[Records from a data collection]
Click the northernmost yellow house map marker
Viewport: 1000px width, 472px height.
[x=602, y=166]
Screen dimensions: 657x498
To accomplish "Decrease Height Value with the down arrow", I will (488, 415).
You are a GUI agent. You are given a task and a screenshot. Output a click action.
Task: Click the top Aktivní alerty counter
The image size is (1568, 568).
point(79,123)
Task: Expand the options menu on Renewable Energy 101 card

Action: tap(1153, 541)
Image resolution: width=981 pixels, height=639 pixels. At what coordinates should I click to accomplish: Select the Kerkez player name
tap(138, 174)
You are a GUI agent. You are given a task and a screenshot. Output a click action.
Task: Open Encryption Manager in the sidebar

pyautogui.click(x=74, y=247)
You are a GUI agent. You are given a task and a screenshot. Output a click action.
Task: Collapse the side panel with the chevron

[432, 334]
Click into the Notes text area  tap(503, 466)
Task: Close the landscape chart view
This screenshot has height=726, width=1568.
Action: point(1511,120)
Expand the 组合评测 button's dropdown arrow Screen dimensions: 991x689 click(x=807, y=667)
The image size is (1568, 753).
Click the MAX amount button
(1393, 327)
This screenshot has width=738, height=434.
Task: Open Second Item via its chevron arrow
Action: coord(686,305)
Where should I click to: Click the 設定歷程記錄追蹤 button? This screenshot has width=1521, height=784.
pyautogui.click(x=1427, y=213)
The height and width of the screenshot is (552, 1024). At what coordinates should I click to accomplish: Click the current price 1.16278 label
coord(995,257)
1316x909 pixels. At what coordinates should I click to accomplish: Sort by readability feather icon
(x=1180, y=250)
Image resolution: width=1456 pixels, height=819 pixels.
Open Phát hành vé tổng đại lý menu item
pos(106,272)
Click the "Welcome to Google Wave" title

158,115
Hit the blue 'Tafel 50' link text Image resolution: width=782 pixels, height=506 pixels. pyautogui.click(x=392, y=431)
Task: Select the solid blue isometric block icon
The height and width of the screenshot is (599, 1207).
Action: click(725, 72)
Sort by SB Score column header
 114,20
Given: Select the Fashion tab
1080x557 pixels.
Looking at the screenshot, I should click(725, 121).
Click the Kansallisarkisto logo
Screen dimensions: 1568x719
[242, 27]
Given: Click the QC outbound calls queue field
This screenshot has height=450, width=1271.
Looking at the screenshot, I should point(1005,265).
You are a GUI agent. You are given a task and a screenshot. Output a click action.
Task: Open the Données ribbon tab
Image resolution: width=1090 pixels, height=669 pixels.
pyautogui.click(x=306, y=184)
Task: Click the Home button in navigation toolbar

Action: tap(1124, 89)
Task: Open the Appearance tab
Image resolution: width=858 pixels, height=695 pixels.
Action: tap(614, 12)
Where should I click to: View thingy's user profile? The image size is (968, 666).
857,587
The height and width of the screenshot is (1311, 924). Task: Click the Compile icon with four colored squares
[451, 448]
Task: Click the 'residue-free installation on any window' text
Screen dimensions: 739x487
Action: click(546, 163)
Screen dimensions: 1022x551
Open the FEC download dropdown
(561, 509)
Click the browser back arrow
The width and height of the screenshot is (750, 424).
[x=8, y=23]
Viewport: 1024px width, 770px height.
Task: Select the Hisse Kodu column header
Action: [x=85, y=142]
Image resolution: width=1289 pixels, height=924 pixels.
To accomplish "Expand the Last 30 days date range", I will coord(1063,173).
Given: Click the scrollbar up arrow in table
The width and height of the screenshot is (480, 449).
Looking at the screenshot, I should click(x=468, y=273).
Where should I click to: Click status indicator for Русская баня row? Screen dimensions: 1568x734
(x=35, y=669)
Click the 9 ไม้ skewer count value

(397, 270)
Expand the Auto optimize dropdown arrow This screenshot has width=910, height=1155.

### [Your task]
Word for word, transcribe all of the records.

### [Response area]
Click the northernmost yellow house map marker
Viewport: 1000px width, 472px height.
[x=602, y=166]
Screen dimensions: 657x498
To accomplish "Decrease Height Value with the down arrow", I will (488, 415).
You are a GUI agent. You are given a task and a screenshot. Output a click action.
Task: Click the top Aktivní alerty counter
The image size is (1568, 568).
point(79,123)
Task: Expand the options menu on Renewable Energy 101 card

Action: tap(1153, 541)
Image resolution: width=981 pixels, height=639 pixels. At what coordinates should I click to accomplish: Select the Kerkez player name
tap(138, 174)
You are a GUI agent. You are given a task and a screenshot. Output a click action.
Task: Open Encryption Manager in the sidebar

pyautogui.click(x=74, y=247)
You are a GUI agent. You are given a task and a screenshot. Output a click action.
Task: Collapse the side panel with the chevron

[432, 334]
Click into the Notes text area  tap(503, 466)
Task: Close the landscape chart view
This screenshot has height=726, width=1568.
Action: point(1511,120)
Expand the 组合评测 button's dropdown arrow Screen dimensions: 991x689 click(x=807, y=667)
The image size is (1568, 753).
Click the MAX amount button
(1393, 327)
This screenshot has width=738, height=434.
Task: Open Second Item via its chevron arrow
Action: coord(686,305)
Where should I click to: Click the 設定歷程記錄追蹤 button? This screenshot has width=1521, height=784.
pyautogui.click(x=1427, y=213)
The height and width of the screenshot is (552, 1024). At what coordinates should I click to accomplish: Click the current price 1.16278 label
coord(995,257)
1316x909 pixels. At what coordinates should I click to accomplish: Sort by readability feather icon
(x=1180, y=250)
Image resolution: width=1456 pixels, height=819 pixels.
Open Phát hành vé tổng đại lý menu item
pos(106,272)
Click the "Welcome to Google Wave" title

158,115
Hit the blue 'Tafel 50' link text Image resolution: width=782 pixels, height=506 pixels. pyautogui.click(x=392, y=431)
Task: Select the solid blue isometric block icon
The height and width of the screenshot is (599, 1207).
Action: click(725, 72)
Sort by SB Score column header
 114,20
Given: Select the Fashion tab
1080x557 pixels.
Looking at the screenshot, I should click(725, 121).
Click the Kansallisarkisto logo
Screen dimensions: 1568x719
[242, 27]
Given: Click the QC outbound calls queue field
This screenshot has height=450, width=1271.
Looking at the screenshot, I should point(1005,265).
You are a GUI agent. You are given a task and a screenshot. Output a click action.
Task: Open the Données ribbon tab
Image resolution: width=1090 pixels, height=669 pixels.
pyautogui.click(x=306, y=184)
Task: Click the Home button in navigation toolbar

Action: tap(1124, 89)
Task: Open the Appearance tab
Image resolution: width=858 pixels, height=695 pixels.
Action: tap(614, 12)
Where should I click to: View thingy's user profile? The image size is (968, 666).
857,587
The height and width of the screenshot is (1311, 924). Task: Click the Compile icon with four colored squares
[451, 448]
Task: Click the 'residue-free installation on any window' text
Screen dimensions: 739x487
Action: click(546, 163)
Screen dimensions: 1022x551
Open the FEC download dropdown
(561, 509)
Click the browser back arrow
The width and height of the screenshot is (750, 424).
[x=8, y=23]
Viewport: 1024px width, 770px height.
Task: Select the Hisse Kodu column header
Action: [x=85, y=142]
Image resolution: width=1289 pixels, height=924 pixels.
To accomplish "Expand the Last 30 days date range", I will coord(1063,173).
Given: Click the scrollbar up arrow in table
The width and height of the screenshot is (480, 449).
Looking at the screenshot, I should click(x=468, y=273).
Where should I click to: Click status indicator for Русская баня row? Screen dimensions: 1568x734
(x=35, y=669)
Click the 9 ไม้ skewer count value

(397, 270)
Expand the Auto optimize dropdown arrow This screenshot has width=910, height=1155.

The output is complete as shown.